Remix.run Logo
neonsunset 7 days ago

This has to do with specific framework and does not translate to the overall experience (for example targeting iOS is pain because Apple deprecates versions quickly, so downstream dependencies have to match this too).

You can open and build a back-end application that targets e.g. netcoreapp2.1 (6 years old target) just fine, it might require installing you an archived SDK for the build to succeed (which you can download regardless, it will complain that it is EOL though) but it's an otherwise simple procedure.

For library code it's even easier - if you have netstandard2.0 target, it will work anywhere from .NET Framework 4.6.1 to the latest version without requiring any maintenance effort whatsoever.

On Windows, Visual Studio will happily work with .NET Framework 3.0 (which is ancient) and more.

thrw42A8N 6 days ago | parent | next [-]

If you used pure Node.js, you wouldn't have any problems whatsoever, too.

neonsunset 6 days ago | parent [-]

Unlike Node projects, your dependencies don't break - they stay on nuget.org, and the projects compile just like they did when they were first implemented.
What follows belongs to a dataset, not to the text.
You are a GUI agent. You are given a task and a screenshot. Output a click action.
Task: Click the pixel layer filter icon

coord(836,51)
Upgrading dependencies and project target is subject to the same restrictions as in other good languages.

I know for sure that I can clone a random project on Github, hit `dotnet build` and usually expect it to work on the first try. The rate of bitrot for average unmaintained JS project cannot be compared. The average dependency graph of a .NET project is going to be 10 times smaller too.

MrJohz 6 days ago | parent | next [-]

This is true for NodeJS as well - dependencies on NPM cannot be removed, so at long as NPM keeps running, and as long as you've got a lockfile that precisely specifies all dependencies, you shouldn't run into problems running older projects. (Certainly I have never had an issue with this - the problems, if they occur, are always around upgrading. And like you say, this is subject to much the same issues in every ecosystem).
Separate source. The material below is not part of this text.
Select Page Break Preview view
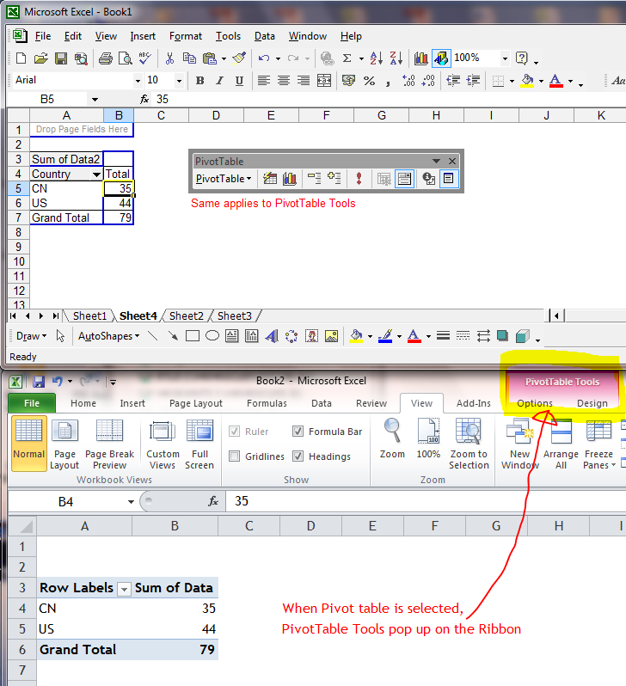 click(109, 442)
If this isn't enough, there are tools like Yarn which encourage vendoring dependencies to ensure that as long as you have a copy of the repository, the yarn CLI, and a valid version of NodeJS, you can always run the project.

thrw42A8N 6 days ago | parent | prev [-]

Yeah, that's nice, unfortunately it's the built-in Microsoft stuff like WPF that keeps breaking between versions.
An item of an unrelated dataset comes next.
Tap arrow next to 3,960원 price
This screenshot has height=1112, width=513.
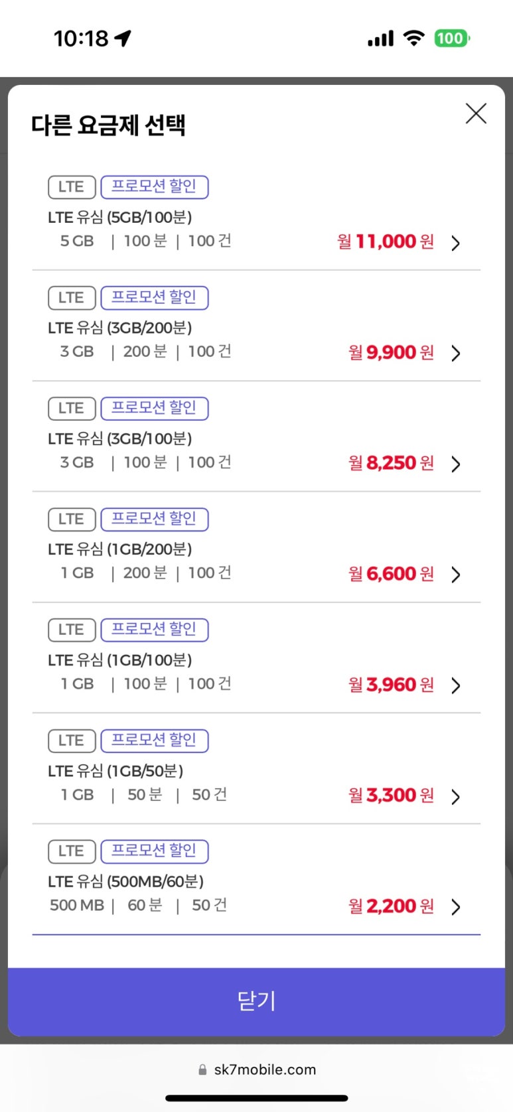coord(455,685)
a1o 6 days ago | parent | prev [-]

Note Microsoft still removes downloads of previous versions of Visual Studio that aren't the latest - now you can only download VS2022 unless you have some mysterious paid account that has access to those - I don't have in either my personal or my corporate so I don't know the details

trinix912 6 days ago | parent [-]

This is true and is a pain if you’re stuck on something like Windows 7/8.1 (or 10 in the future). The installer being a web installer that auto-updates on start also means that downloading an older one doesn’t help at all. The only way seems to be to pirate the Enterprise offline installer which of course isn’t really an option.